Text
□ □ □ □ □

However, Khan and his foreign minister have continued to keep up the vitriol against the Indian government and Prime Minister Modi. Since then Imran Khan has repeatedly referred to the Indian government as majoritarian and racist. He and his foreign minister have called Modi a fascist and likened him to Hitler. They have spoken of genocide in the Kashmir valley with scant regard to the terrorist acts perpetrated by non-state actors supported by them on our armed forces, paramilitary forces, J&K police and Kashmiri civilians. Further, the Pakistani foreign minister has gone on record saying there could be an accidental war with India while Khan has spoken of a war that could lead to a nuclear holocaust. His histrionics at UNGA also failed to impress anyone. India and the world know that given Pakistan’s current situation they can’t even afford a limited conflict like the one they fought in Kargil, let alone a full-scale conventional war or one that involves the use of nuclear weapons. With that country’s economy in doldrums, Khan has been knocking on IMF’s doors for a bailout and courting Saudi Arabia and UAE for alms. To make matters worse Financial Action Task Force (FATF) already has Pakistan on its grey list. If more non-state actors find their way into Kashmir and FATF believes that Pakistan hasn’t totally dismantle the terrorist machinery it has incubated and supported over the years, that country runs the risk of getting into the FATF blacklist. That would attract sanctions that have the potential to drastically curtail Pakistan’s access to global finance.

While Imran Khan did a song and dance about `atrocities’ in J&K in a recent interview to a publication, he said that he is against Pakistani jihadis going to Kashmir to fight for their cause as it would hurt both Pakistan and the cause of Kashmiri separatists. But we doubt that he has a say on this issue as Pakistan is a deep state with multiple power structures where the military and ISI more powerful than the civilian government on issues related to foreign policy, particularly in the Indian and Afghan context.

□ □ □ □ □

Work to complete
In the text on Pakistan and Kashmir, which Financial Action Task Force list already includes Pakistan?

Supplied data
□ □ □ □ □

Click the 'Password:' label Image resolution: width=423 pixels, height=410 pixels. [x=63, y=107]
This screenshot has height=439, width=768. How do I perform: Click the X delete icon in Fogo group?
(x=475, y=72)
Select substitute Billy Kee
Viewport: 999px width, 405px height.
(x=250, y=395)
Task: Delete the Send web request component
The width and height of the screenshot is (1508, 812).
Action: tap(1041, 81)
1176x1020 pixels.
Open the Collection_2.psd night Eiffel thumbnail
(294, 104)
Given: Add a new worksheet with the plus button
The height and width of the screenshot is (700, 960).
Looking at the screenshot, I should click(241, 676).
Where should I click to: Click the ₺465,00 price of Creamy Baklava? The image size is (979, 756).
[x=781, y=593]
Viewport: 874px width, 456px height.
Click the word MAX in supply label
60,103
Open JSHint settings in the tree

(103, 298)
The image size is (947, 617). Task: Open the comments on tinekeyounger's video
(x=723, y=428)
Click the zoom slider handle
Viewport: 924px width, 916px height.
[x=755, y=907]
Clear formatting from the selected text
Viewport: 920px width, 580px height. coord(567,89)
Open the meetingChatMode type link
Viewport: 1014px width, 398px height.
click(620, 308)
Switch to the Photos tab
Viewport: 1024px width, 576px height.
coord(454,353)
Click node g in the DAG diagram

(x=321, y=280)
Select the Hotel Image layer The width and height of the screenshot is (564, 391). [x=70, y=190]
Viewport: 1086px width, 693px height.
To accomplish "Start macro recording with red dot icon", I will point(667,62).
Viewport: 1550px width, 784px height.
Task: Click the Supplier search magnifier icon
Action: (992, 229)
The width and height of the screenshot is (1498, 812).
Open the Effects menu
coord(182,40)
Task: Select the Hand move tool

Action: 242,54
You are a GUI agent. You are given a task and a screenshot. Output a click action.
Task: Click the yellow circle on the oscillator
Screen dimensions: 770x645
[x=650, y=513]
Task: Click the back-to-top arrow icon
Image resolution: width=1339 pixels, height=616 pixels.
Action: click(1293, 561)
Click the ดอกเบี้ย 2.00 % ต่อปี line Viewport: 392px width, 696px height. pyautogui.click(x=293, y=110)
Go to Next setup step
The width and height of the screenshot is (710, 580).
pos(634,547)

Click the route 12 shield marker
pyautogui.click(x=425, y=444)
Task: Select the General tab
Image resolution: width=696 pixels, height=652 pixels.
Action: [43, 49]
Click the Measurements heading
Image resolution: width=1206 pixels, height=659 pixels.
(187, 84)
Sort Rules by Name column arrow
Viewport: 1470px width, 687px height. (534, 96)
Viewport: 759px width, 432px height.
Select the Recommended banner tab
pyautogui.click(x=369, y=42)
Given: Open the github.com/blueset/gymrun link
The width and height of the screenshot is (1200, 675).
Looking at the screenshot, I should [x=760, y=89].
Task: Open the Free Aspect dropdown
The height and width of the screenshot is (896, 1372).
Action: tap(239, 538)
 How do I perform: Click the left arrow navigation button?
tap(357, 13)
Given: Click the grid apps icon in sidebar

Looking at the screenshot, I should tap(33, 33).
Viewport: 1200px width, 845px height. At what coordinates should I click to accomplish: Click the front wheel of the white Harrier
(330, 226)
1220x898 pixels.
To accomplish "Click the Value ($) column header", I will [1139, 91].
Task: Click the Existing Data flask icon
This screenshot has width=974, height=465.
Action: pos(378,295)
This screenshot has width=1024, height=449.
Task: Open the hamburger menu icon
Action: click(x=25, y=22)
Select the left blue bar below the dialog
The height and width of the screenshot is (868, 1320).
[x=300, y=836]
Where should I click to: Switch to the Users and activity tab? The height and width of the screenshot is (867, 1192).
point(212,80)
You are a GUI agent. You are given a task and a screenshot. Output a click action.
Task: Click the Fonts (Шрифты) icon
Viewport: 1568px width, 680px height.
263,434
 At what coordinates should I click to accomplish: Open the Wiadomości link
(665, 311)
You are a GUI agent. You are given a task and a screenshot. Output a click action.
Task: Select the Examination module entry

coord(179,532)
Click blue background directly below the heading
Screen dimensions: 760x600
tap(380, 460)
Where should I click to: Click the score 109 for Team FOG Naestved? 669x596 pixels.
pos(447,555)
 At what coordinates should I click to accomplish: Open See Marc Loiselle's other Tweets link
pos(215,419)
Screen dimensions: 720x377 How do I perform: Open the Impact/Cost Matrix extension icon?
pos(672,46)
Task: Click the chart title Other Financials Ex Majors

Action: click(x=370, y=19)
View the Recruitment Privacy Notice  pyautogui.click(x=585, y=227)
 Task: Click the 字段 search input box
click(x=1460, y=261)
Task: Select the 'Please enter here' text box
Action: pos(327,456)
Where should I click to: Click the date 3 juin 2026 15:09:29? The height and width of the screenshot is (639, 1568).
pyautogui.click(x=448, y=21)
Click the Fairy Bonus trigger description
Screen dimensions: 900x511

□ □ □ □ □

Exercise answer
Its grey list.